JOB ITEM A →
In the records, from the line containing "The image size" through the end of the records, replace "screenshot" with "screen capture" and leave everything else unchanged. Return only those lines, with the pictures omitted.

SOURCE DOCUMENT →
────────────────────────────────────────

As I let time pass by at it's seemingly sluggish pace, I realize that somebody, in another corner of the world, in another corner of this city perhaps is doing the same right now. Probably, with a cigarette between her fingers burning away to ashes, as the occasional puff or two as an attempt to purposely break a reverie of thoughts, that seems to be going the wrong, more painful way ends up in a packet's worth of nicotine in her system. Probably with an unfinished bottle of alcohol in his hands, a couple of empty ones at his feet; as the bitter taste on his tongue seems to compete with the bitterness that memories have created in him. Thankfully, I have never been the kind to need any of those when I need to break free or break down, just to be able to piece myself together again as a stronger, more insensitive person.. someone who has one more thing to not care about.

────────────────────────────────────────

JOB ITEM B →
Extend the reflective passage on passing time and painful memories, beginning where it ends.

────────────────────────────────────────

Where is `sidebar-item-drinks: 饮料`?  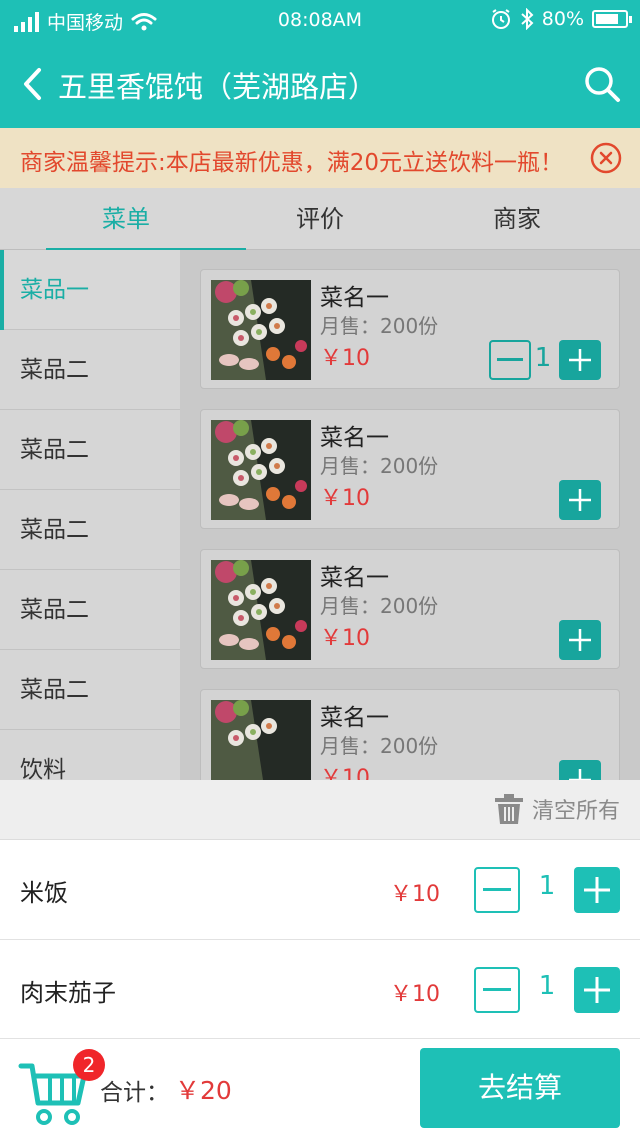 sidebar-item-drinks: 饮料 is located at coordinates (90, 755).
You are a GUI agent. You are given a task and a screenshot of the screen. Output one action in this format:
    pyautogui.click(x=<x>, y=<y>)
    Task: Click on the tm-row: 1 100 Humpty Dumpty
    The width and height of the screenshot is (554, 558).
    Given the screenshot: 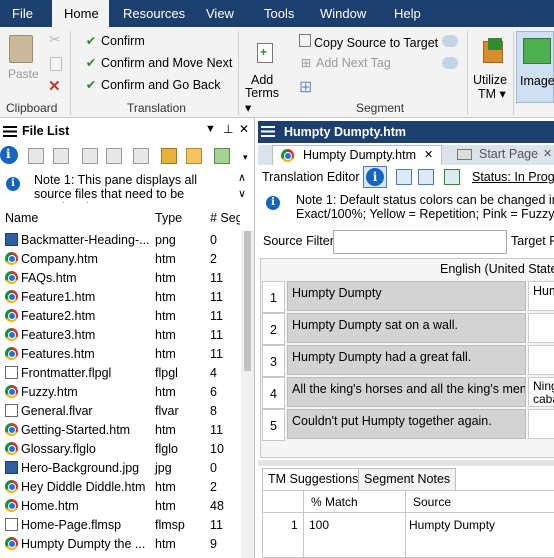 What is the action you would take?
    pyautogui.click(x=408, y=524)
    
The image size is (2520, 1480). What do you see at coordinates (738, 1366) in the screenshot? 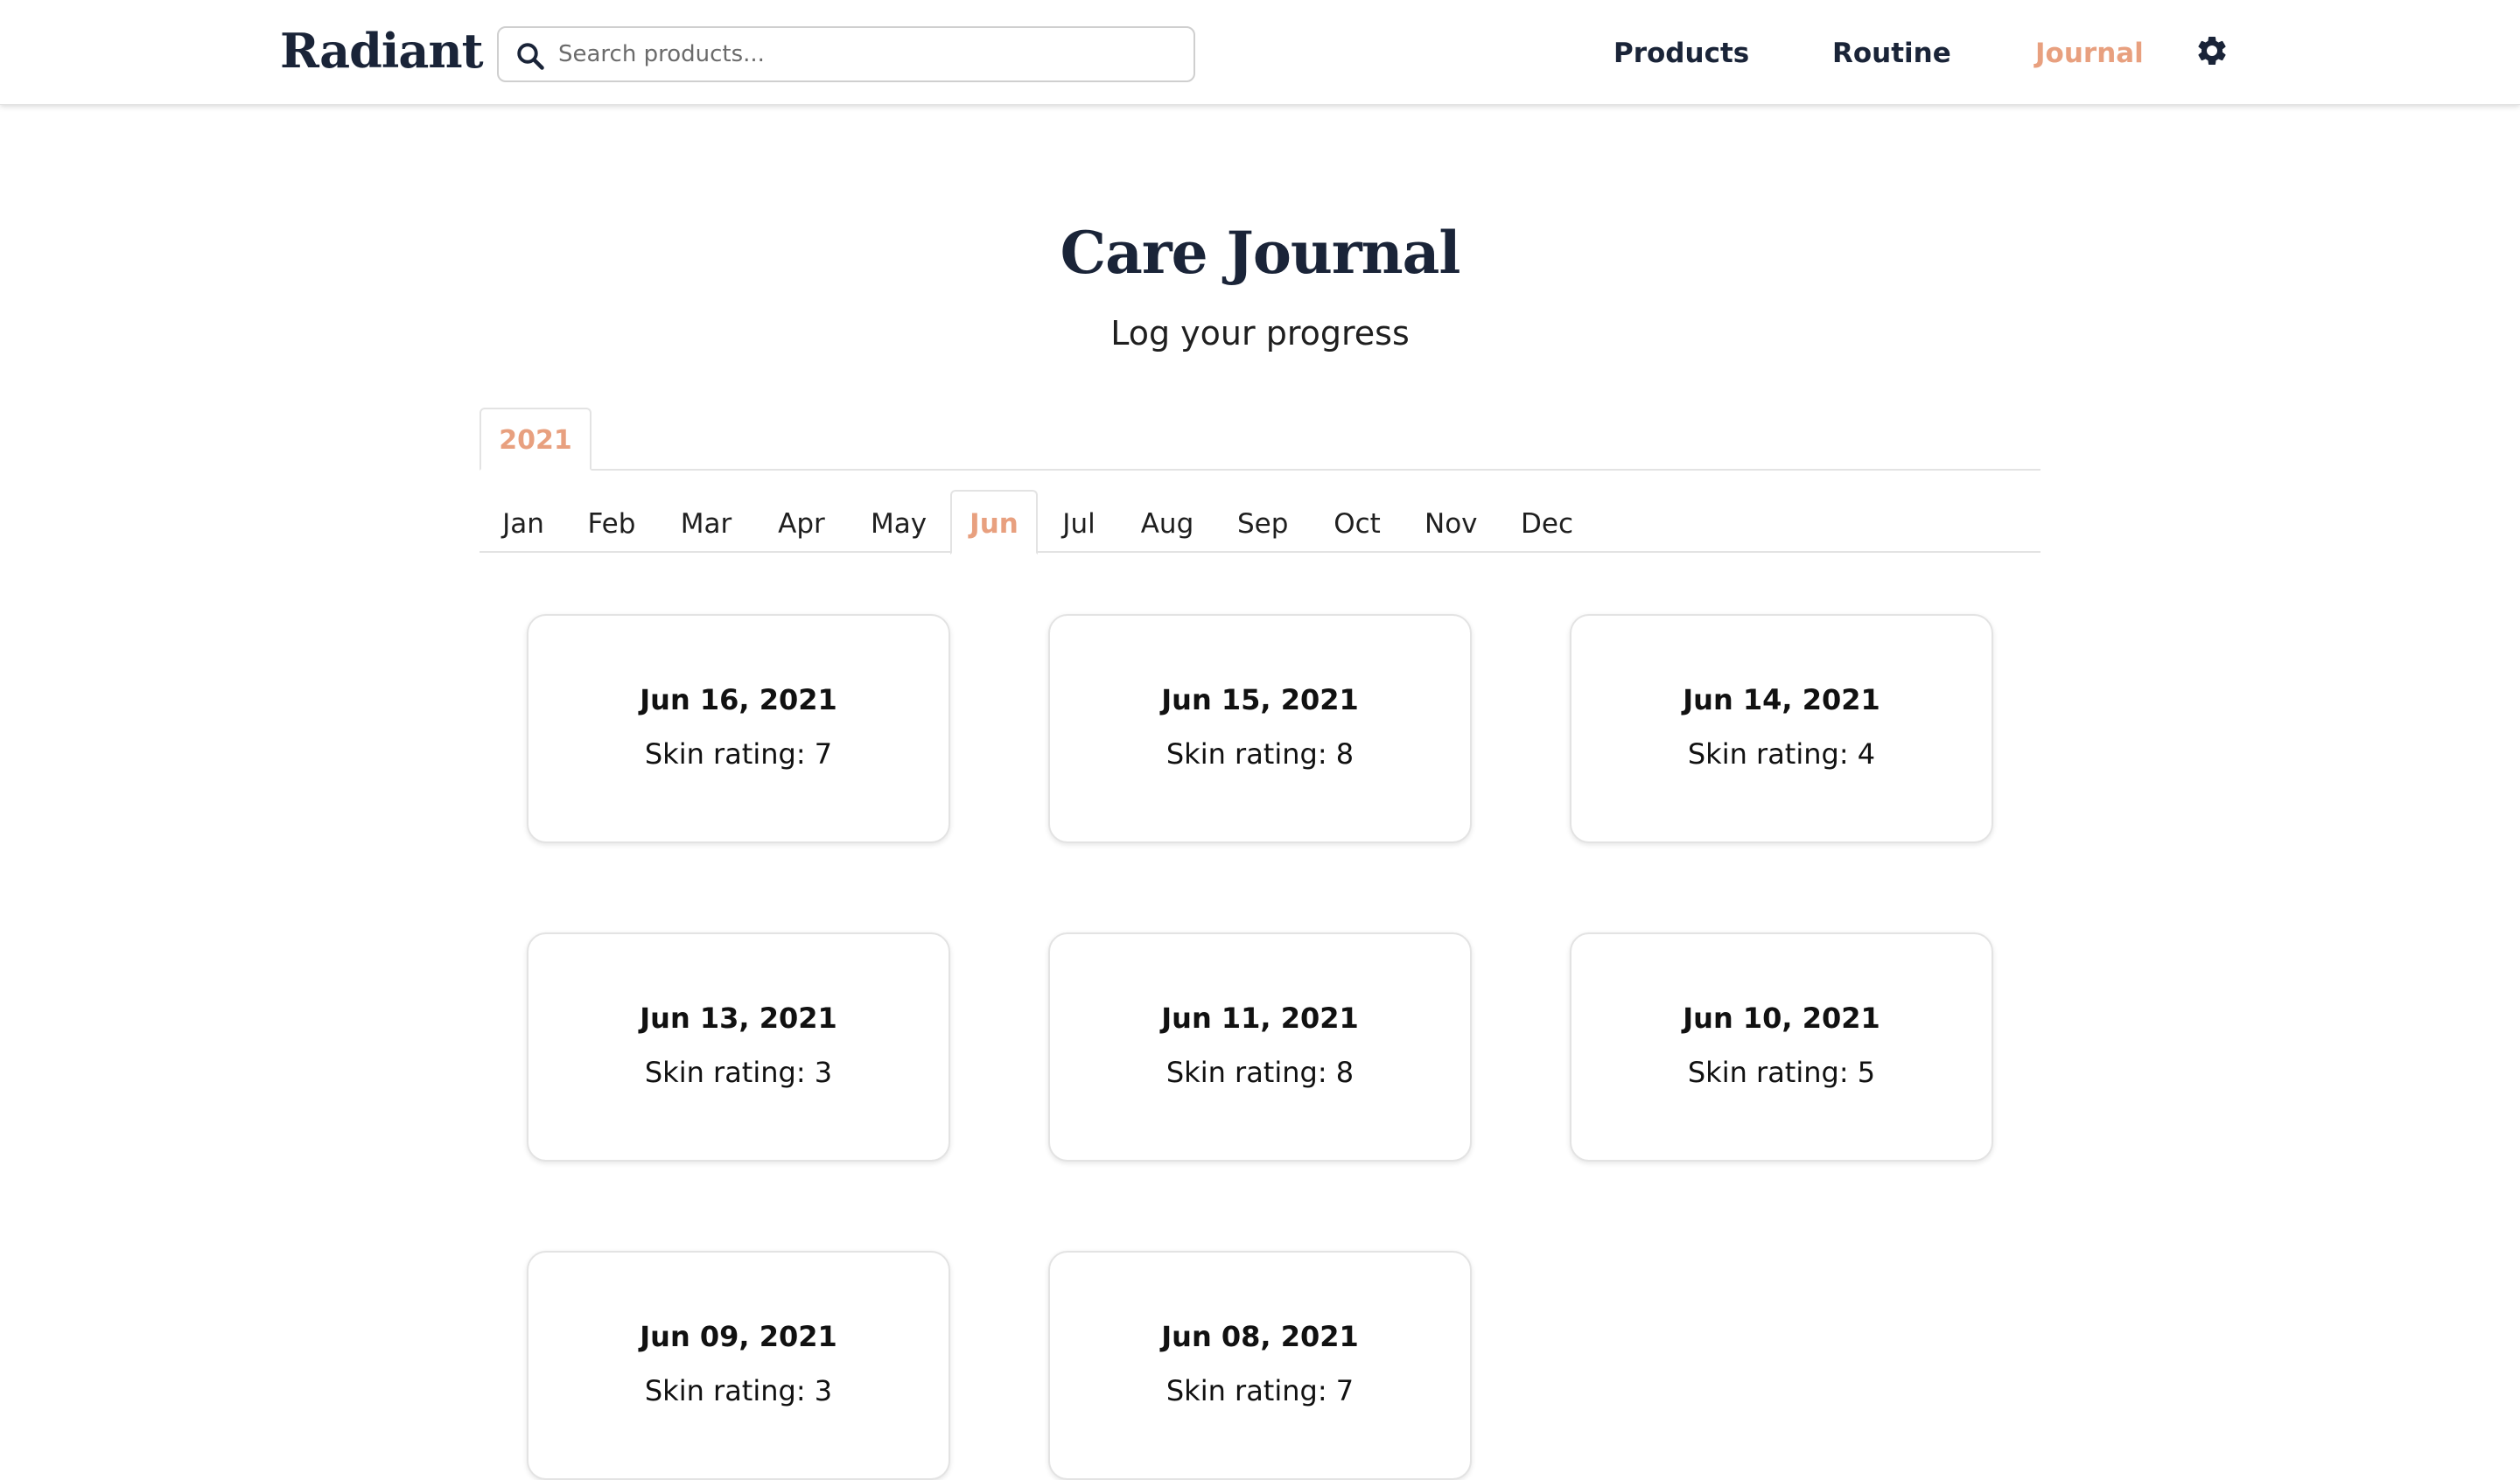
I see `journal-card: Jun 09, 2021 Skin rating: 3` at bounding box center [738, 1366].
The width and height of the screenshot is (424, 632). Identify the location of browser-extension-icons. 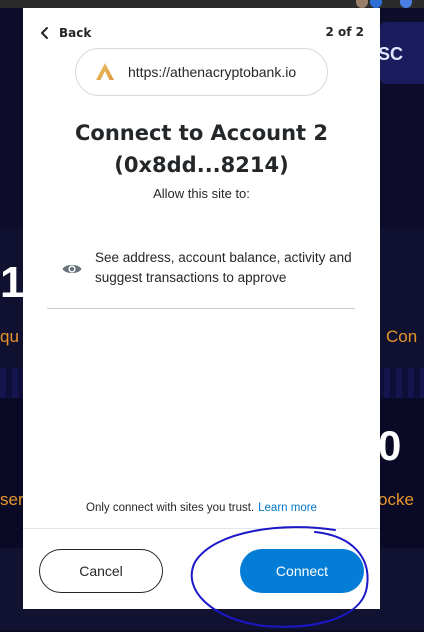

────────────────────────────────────────

EXPECTED OUTPUT A →
The image size is (2520, 1480). What do you see at coordinates (738, 1366) in the screen capture? 
I see `journal-card: Jun 09, 2021 Skin rating: 3` at bounding box center [738, 1366].
The width and height of the screen capture is (424, 632). Identify the location of browser-extension-icons. 

EXPECTED OUTPUT B →
These are nights I feel hope shatter into a million pieces, like a mirror thrown at with a heavy rock, as the uneven, course edges of the shards cut into my flesh of love, lust and longing, and the wounds bleed nothing but faith which I try to keep alive everyday, because I like to believe that it's keeping the world together. These are the nights I breathe air into my lungs stronger than I do everyday, trying to exhale the pain in my chest, let it out like a whooshing, whistling wind carrying dead leaves in the autumn. The vibrant red, the soothing yellow, the depressing brown and inspiring orange of the leaves seem to be colors of different aspects of life... aspects that come to life day in and day out.. until they all wither away one day into a dry coarseness, like the dead leaves that crunch under your feet as you take a walk in a park you haven't been to for ages.. the same leaves that rustle in the wind that blows the locks of my hair onto face as I sit here in the balcony trying to feel the life in the air around me...
It's on a night like this that I find in myself, room for new hope, new faith, and another side of me.. that too one day will find itself in pieces that I will pick up only to throw away for another to discover as my past, whose remnants I will always fight to kill, to save myself the pain of nostalgia... Like the remnants of a past that I've been trying to kill.. And it's September already...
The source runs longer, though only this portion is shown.